Segundo os cientistas, os fósseis estão associados ao mesmo local e
período histórico, sugerindo que as ossadas pertenceram todas à mesma
espécie de ancestral humano. Isso forneceu aos pesquisadores uma
oportunidade única para comparar os traços físicos de indivíduos de uma
mesma espécie e o que descobriram foi uma grande variedade de tamanhos e
formas, mas nada diferente da variação encontrada entre os humanos
modernos. "Graças à amostra relativamente grande de Dmanisi, pudemos ver
a grande diferença que existia entre os indivíduos. Essa variação,
porém, não é superior à encontrada entre populações modernas de nossa
própria espécie, dos chimpanzés ou bonobos", diz Christoph Zollikofer,
pesquisador do Instituto e Museu de Antropologia, na Suíça, e um dos
autores do estudo.
A partir dessa conclusão, os cientistas sugerem que os fósseis mais antigos do gênero
Homo, com origem na África, também representavam a variação entre os membros de uma única linhagem evolutiva: o
Homo erectus.
"Uma vez que vemos um padrão semelhante de variação no registro fóssil
africano, é sensato assumir que também houve uma única espécie
Homo naquela
época", concluiu. "E, uma vez que os hominídeos de Dmanisi são tão
parecidos com os africanos, assumimos que todos representam a mesma
espécie."
Duas espécies em um mesmo crânio – O Crânio 5 foi
escavado em duas etapas pelos pesquisadores. Primeiro, eles descobriram a
pequena caixa craniana, no ano 2000. Seu tamanho diminuto — ela media
apenas 546 centímetros cúbicos, em comparação aos 1350 centímetros
cúbicos dos humanos modernos — sugeria a existência de um cérebro
pequeno. Durante os anos seguintes, continuaram escavando a região, em
busca do maxilar que iria completar a figura.

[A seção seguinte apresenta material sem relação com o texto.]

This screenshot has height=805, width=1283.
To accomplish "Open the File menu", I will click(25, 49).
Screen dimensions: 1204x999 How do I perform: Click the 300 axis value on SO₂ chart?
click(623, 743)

Em 2005, finalmente encontraram os ossos que faltavam, mas, ao
contrário do esperado, o maxilar era enorme, com dentes grandes. “Se a
caixa craniana e o resto do Crânio 5 fossem encontrados como fósseis
separados, em lugares diferentes da África, eles seriam atribuídos a
espécies diferentes", diz Christoph Zollikofer.
Durante os oito anos seguintes, os pesquisadores realizaram estudos
comparativos dos cinco crânios encontrados no local. Como resultado,
concluíram que eles pertenceram à mesma espécie de ancestrais humanos,
surgidos pouco tempo depois de o gênero
Homo divergir do
Australopithecus
e se dispersar da África. "Os fósseis de Dmanisi parecem muito
diferentes uns dos outros, e seria tentador classificá-los como espécies
diferentes", diz Zollikofer. "No entanto, sabemos que esses indivíduos
vieram do mesmo local e tempo geológico, então eles devem, em princípio,
representar uma única população de uma única espécie.” Segundo os
cientistas, diferenças de idade e sexo devem ser responsáveis pelas
principais diferenças morfológicas.
Modelos
dos cinco crânios encontrados na Geórgia. Eles estão colocados em
ordem, do 1 ao 5, demonstrando a diferença que existia entre os
indivíduos
Assim, os pesquisadores sugerem que a ideia da existência de várias espécies
Homo —
cada uma especializada para um ambiente do Terra — seja derrubada. Ao
contrário, eles defendem a existência de uma única espécie
Homo erectus,
surgida no continente africano, capaz de se adaptar aos diferentes
ecossistemas e que viria dar origem aos seres humanos modernos. A
hipótese não deve ser aceita de imediato pela comunidade científica, mas
dar origem a discussões acadêmicas e mais estudos que podem, eles sim,
mudar o modo com a história evolutiva da espécie humana é narrada.